Task objective> Below are some records; reproduce every one of them exactly.

### Record extracts ###

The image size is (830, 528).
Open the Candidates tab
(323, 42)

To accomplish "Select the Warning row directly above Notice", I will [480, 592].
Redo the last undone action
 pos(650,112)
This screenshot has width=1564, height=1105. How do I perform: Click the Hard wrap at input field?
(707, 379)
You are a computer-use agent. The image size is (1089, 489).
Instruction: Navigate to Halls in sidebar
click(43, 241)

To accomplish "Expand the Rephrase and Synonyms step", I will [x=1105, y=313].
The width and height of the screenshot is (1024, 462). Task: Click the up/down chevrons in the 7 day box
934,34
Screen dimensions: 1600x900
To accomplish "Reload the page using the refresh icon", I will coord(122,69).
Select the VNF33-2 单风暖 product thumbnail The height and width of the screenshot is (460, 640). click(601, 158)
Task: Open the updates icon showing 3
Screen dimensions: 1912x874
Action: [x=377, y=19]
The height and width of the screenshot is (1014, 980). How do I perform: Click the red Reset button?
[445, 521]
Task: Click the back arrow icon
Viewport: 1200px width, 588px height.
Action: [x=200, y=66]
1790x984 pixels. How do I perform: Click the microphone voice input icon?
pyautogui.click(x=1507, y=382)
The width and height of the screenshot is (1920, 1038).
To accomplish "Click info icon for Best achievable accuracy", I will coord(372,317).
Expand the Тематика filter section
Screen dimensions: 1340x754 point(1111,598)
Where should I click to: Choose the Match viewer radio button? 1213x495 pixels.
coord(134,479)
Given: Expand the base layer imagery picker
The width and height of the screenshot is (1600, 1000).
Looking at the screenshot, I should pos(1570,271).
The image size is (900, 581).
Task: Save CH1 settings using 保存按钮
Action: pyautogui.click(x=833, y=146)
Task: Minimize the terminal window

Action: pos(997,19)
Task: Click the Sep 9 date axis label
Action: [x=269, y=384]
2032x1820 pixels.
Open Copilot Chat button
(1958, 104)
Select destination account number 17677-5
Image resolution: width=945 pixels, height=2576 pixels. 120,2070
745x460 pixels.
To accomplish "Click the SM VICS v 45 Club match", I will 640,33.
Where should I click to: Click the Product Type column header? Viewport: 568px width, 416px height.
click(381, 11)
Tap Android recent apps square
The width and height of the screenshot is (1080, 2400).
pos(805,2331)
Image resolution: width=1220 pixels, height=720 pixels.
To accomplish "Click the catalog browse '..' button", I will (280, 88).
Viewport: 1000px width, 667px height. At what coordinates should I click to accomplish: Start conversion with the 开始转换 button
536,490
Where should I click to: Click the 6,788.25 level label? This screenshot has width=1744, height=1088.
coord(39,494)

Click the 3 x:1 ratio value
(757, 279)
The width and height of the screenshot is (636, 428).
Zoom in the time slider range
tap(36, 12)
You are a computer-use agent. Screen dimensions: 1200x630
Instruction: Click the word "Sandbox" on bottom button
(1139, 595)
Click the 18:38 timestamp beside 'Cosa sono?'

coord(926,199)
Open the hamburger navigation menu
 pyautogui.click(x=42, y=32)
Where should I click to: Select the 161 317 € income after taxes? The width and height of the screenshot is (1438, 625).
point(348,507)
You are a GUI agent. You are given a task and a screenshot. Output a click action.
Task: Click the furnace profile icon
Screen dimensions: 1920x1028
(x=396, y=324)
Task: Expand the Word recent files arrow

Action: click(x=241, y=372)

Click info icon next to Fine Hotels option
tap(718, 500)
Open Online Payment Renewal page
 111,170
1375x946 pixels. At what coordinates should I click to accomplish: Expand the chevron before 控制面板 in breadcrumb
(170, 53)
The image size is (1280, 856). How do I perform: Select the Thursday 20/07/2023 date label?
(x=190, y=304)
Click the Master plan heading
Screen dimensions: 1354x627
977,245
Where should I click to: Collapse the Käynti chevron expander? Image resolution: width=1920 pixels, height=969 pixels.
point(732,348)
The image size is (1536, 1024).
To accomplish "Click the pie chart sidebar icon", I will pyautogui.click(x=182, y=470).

###

Result of the exercise>
The image size is (830, 528).
Open the Candidates tab
(323, 42)

To accomplish "Select the Warning row directly above Notice", I will [480, 592].
Redo the last undone action
 pos(650,112)
This screenshot has width=1564, height=1105. How do I perform: Click the Hard wrap at input field?
(707, 379)
You are a computer-use agent. The image size is (1089, 489).
Instruction: Navigate to Halls in sidebar
click(43, 241)

To accomplish "Expand the Rephrase and Synonyms step", I will [x=1105, y=313].
The width and height of the screenshot is (1024, 462). Task: Click the up/down chevrons in the 7 day box
934,34
Screen dimensions: 1600x900
To accomplish "Reload the page using the refresh icon", I will coord(122,69).
Select the VNF33-2 单风暖 product thumbnail The height and width of the screenshot is (460, 640). click(601, 158)
Task: Open the updates icon showing 3
Screen dimensions: 1912x874
Action: [x=377, y=19]
The height and width of the screenshot is (1014, 980). How do I perform: Click the red Reset button?
[445, 521]
Task: Click the back arrow icon
Viewport: 1200px width, 588px height.
Action: [x=200, y=66]
1790x984 pixels. How do I perform: Click the microphone voice input icon?
pyautogui.click(x=1507, y=382)
The width and height of the screenshot is (1920, 1038).
To accomplish "Click info icon for Best achievable accuracy", I will coord(372,317).
Expand the Тематика filter section
Screen dimensions: 1340x754 point(1111,598)
Where should I click to: Choose the Match viewer radio button? 1213x495 pixels.
coord(134,479)
Given: Expand the base layer imagery picker
The width and height of the screenshot is (1600, 1000).
Looking at the screenshot, I should pos(1570,271).
The image size is (900, 581).
Task: Save CH1 settings using 保存按钮
Action: pyautogui.click(x=833, y=146)
Task: Minimize the terminal window

Action: pos(997,19)
Task: Click the Sep 9 date axis label
Action: [x=269, y=384]
2032x1820 pixels.
Open Copilot Chat button
(1958, 104)
Select destination account number 17677-5
Image resolution: width=945 pixels, height=2576 pixels. 120,2070
745x460 pixels.
To accomplish "Click the SM VICS v 45 Club match", I will 640,33.
Where should I click to: Click the Product Type column header? Viewport: 568px width, 416px height.
click(381, 11)
Tap Android recent apps square
The width and height of the screenshot is (1080, 2400).
pos(805,2331)
Image resolution: width=1220 pixels, height=720 pixels.
To accomplish "Click the catalog browse '..' button", I will (280, 88).
Viewport: 1000px width, 667px height. At what coordinates should I click to accomplish: Start conversion with the 开始转换 button
536,490
Where should I click to: Click the 6,788.25 level label? This screenshot has width=1744, height=1088.
coord(39,494)

Click the 3 x:1 ratio value
(757, 279)
The width and height of the screenshot is (636, 428).
Zoom in the time slider range
tap(36, 12)
You are a computer-use agent. Screen dimensions: 1200x630
Instruction: Click the word "Sandbox" on bottom button
(1139, 595)
Click the 18:38 timestamp beside 'Cosa sono?'

coord(926,199)
Open the hamburger navigation menu
 pyautogui.click(x=42, y=32)
Where should I click to: Select the 161 317 € income after taxes? The width and height of the screenshot is (1438, 625).
point(348,507)
You are a GUI agent. You are given a task and a screenshot. Output a click action.
Task: Click the furnace profile icon
Screen dimensions: 1920x1028
(x=396, y=324)
Task: Expand the Word recent files arrow

Action: click(x=241, y=372)

Click info icon next to Fine Hotels option
tap(718, 500)
Open Online Payment Renewal page
 111,170
1375x946 pixels. At what coordinates should I click to accomplish: Expand the chevron before 控制面板 in breadcrumb
(170, 53)
The image size is (1280, 856). How do I perform: Select the Thursday 20/07/2023 date label?
(x=190, y=304)
Click the Master plan heading
Screen dimensions: 1354x627
977,245
Where should I click to: Collapse the Käynti chevron expander? Image resolution: width=1920 pixels, height=969 pixels.
point(732,348)
The image size is (1536, 1024).
To accomplish "Click the pie chart sidebar icon", I will pyautogui.click(x=182, y=470).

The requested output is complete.